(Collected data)
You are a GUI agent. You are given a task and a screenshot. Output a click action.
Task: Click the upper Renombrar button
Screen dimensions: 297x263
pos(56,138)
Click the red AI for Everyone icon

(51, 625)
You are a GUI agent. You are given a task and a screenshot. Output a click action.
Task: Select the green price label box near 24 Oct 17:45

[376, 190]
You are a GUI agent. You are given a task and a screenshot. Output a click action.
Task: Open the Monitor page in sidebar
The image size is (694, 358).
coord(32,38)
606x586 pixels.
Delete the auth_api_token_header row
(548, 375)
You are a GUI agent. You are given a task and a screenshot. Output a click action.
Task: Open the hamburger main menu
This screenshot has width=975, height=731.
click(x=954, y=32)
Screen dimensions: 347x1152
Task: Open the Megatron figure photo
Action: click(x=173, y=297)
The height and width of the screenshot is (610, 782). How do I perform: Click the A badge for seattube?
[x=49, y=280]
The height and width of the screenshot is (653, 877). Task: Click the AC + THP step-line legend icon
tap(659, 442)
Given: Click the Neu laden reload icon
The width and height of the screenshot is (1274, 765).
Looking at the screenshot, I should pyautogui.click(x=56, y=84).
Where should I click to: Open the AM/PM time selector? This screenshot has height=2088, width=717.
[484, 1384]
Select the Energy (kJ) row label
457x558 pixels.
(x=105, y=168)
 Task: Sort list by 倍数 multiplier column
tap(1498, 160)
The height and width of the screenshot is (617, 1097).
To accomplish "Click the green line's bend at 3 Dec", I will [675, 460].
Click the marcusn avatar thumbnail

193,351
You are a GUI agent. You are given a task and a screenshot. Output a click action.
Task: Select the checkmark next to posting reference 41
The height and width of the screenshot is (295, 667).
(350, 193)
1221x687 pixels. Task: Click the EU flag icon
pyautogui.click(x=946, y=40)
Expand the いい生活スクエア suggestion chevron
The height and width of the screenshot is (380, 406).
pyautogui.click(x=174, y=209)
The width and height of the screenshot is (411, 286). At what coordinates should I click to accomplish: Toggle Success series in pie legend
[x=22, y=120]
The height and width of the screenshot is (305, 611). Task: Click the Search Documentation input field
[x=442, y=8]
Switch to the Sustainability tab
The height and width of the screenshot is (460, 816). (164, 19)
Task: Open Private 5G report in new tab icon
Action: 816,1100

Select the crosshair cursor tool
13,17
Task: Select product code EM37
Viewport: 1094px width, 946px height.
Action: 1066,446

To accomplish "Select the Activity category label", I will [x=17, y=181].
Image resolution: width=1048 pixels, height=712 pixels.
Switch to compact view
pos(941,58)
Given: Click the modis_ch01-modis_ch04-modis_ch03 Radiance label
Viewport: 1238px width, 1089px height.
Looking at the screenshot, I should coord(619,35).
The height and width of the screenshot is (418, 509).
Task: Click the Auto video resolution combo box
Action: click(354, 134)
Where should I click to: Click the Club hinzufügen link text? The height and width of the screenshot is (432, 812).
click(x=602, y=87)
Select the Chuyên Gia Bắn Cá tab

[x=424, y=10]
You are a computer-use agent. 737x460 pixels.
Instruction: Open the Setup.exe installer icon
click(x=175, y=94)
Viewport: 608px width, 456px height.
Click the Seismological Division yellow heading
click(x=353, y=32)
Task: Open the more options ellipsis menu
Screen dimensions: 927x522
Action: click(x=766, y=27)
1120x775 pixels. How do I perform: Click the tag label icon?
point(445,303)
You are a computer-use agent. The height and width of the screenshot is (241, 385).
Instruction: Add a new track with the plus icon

Exercise instructions: Reproduce everything from the line containing "You are a computer-use agent. 737x460 pixels." down to the end of the data, including the requests. Multiply each coordinate in the answers by 1.1 and round it to a whole number, rounding halves up.

Answer to the problem:
You are a computer-use agent. 737x460 pixels.
Instruction: Open the Setup.exe installer icon
click(x=193, y=103)
Viewport: 608px width, 456px height.
Click the Seismological Division yellow heading
click(x=388, y=35)
Task: Open the more options ellipsis menu
Screen dimensions: 927x522
Action: click(x=843, y=30)
1120x775 pixels. How do I perform: Click the tag label icon?
point(490,333)
You are a computer-use agent. The height and width of the screenshot is (241, 385).
Instruction: Add a new track with the plus icon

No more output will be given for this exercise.